More often than not the wrangle over colour takes the form of a debate over which theory of colour ontology best conforms to our everyday beliefs about colours (e.g. that flamingos are pink and so are strawberry ice creams) while at the same time achieving consistency with known scientific facts (e.g. that the surfaces of objects reflect and absorb light in different amounts depending on the wavelength, and that the cones in our retina have three kinds of wavelength selectivity). While various philosophers have argued, on the one hand, that colours are some kind of perceiver independent property of flamingos and ice-creams, or on the other, that colours exist only in the mind of the beholder, the theory I favour asserts that pink is perceiver dependent but not merely mental.
This approach to colour is known as relationism. Jonathan Cohen’s (2009) The Red and the Real is the most prominent of recent statements of the view, while Thompson’s (1995) Colour Vision is also an important work in the area. Cohen’s master argument for relationism is based on cases of perceptual variation, such as the infamous #Dress (see here for the Brains Blog roundtable). In my work, I was particularly concerned to see if there were any findings or concepts in vision science which leant support to relationism.
If you look in the scientific literature you can find the occasional endorsement of relationism. For instance, Leo Hurvich, one of the originators of the opponent coding theory of color vision (much discussed in Hardin’s (1993) Color For Philosophers) writes that:
“It should be clear by now that object color is not physical light radiation itself, that it is not something that inheres in objects….nor is it only the nervous excitation that occurs in the eye and brain of an observer. In our perception of object color all these elements are involved.” (1981, 51; quoted in Cohen 2009, 45)
But there are probably just as many scientific hat-tips to rival colour ontologies. So I asked myself if there were any deeper reasons why knowledge of vision science might lead one to favour relationism.
In the book I put forward the case that philosophy, in contrast with the science of perception, has been overly concerned with the matter of correspondence—the question of whether anything in our subjective perceptual states matches closely enough to physical states of affairs in the outside world. The interests of science are more pragmatic—trying to find out how it is that perceptual systems allow animals to function in the world. How does colour constancy work, and what does it allow us to do? Why are birds and reptiles endowed with more photoreceptor types than mammals? The opponents of relationism, I argue, are caught up in the long wrangle over the inner versus outer nature of colour while the scientifically informed view is to take this to be a false opposition.
To end here, I will return to James. The target of James’s sixth lecture on pragmatism is the correspondence conception of truth. “Truth, as any dictionary will tell you, is a property of certain of our ideas. It means their ‘agreement,’ as falsity means their disagreement, with ‘reality.’” (James 1901/1981, 91)

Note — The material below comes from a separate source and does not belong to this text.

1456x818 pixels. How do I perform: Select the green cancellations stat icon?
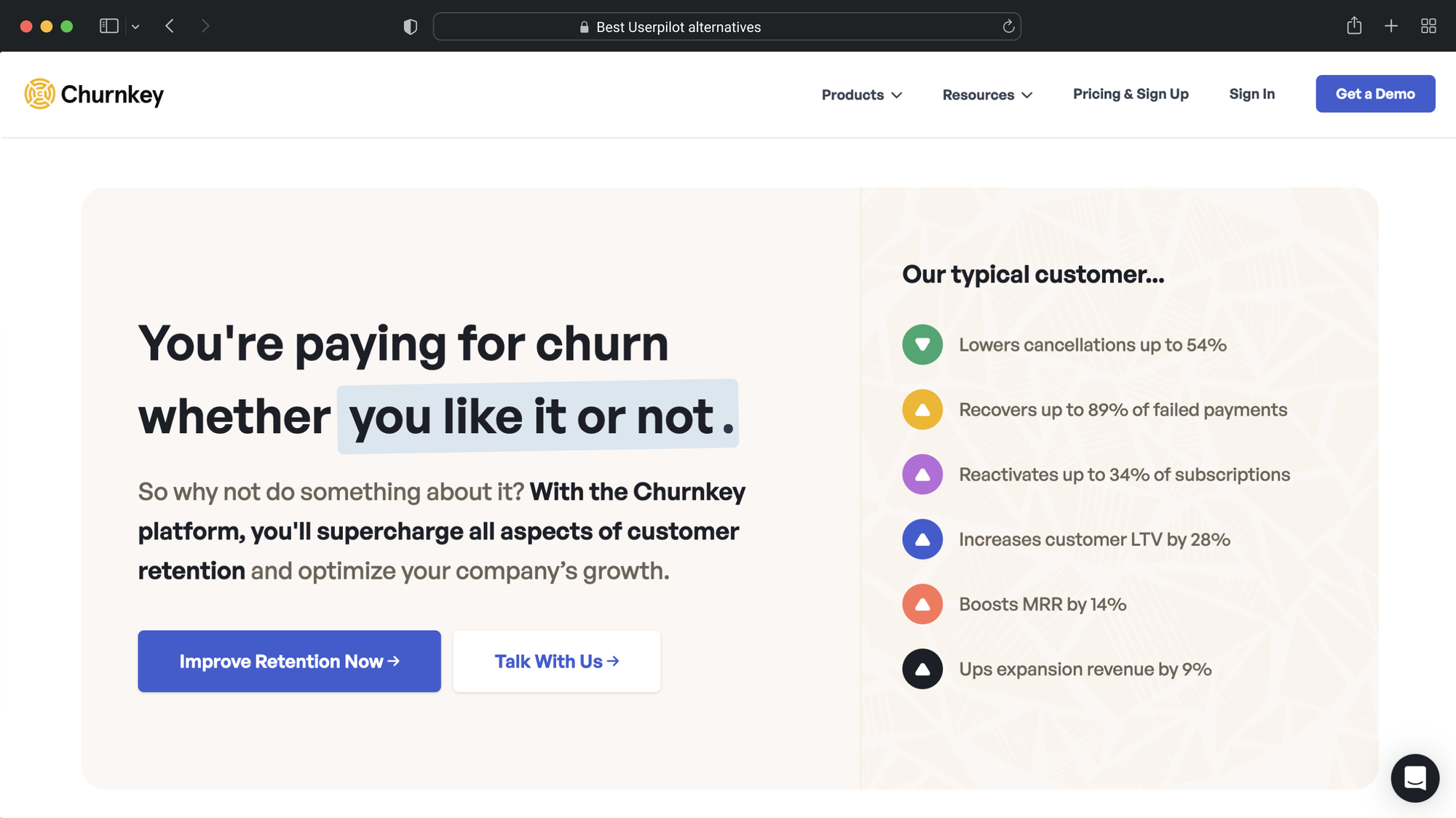coord(922,344)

But what, he asks, should we mean by ‘agreement’ and ‘reality’? “The popular notion is that a true idea must copy its reality” (p.91), whereas the pragmatist is impressed by the difference that it makes to possess the truth (p.93). In the view that I call perceptual pragmatism (similar to Matthen’s 2005 action relative realism), the veridicality of sensory states and the reality of perceived properties, like the colours, is underwritten by their usefulness. Pink is real if seeing items in that colour aids some activity—like finding the ideal present for a little girl. Or maybe not….. In the next post I’ll give some detailed examples of the various functions of colour vision.
Many thanks to John Schwenkler for the invitation to the blog this week!
References:
Cohen, J. (2009). The Red and the Real. Oxford: Oxford University Press
Hardin, C. (1993). Color for Philosophers (second ed.). Indianapolis, Indiana: Hackett.
James, W. (1981/1907). Pragmatism. Hackett.
James, W. (1904). Does ’consciousness’ exist? The Journal of Philosophy, Psychology and Scientific Methods 1(18), 477–491.
Matthen, M. (2005). Seeing, Doing and Knowing: A Philosophical Theory of Sense Perception. Oxford: Oxford University Press.
Thompson, E. (1995). Colour Vision. London: Routledge.
Hi
Great post and I’m looking forward to reading your book. Just interested in hearing your thoughts on Akins and Hahn’s paper ‘The Peculiarity of Color’ where they suggest that looking for a one to one mapping from color appearances to an objective property would by definition make color (or any property) subjective.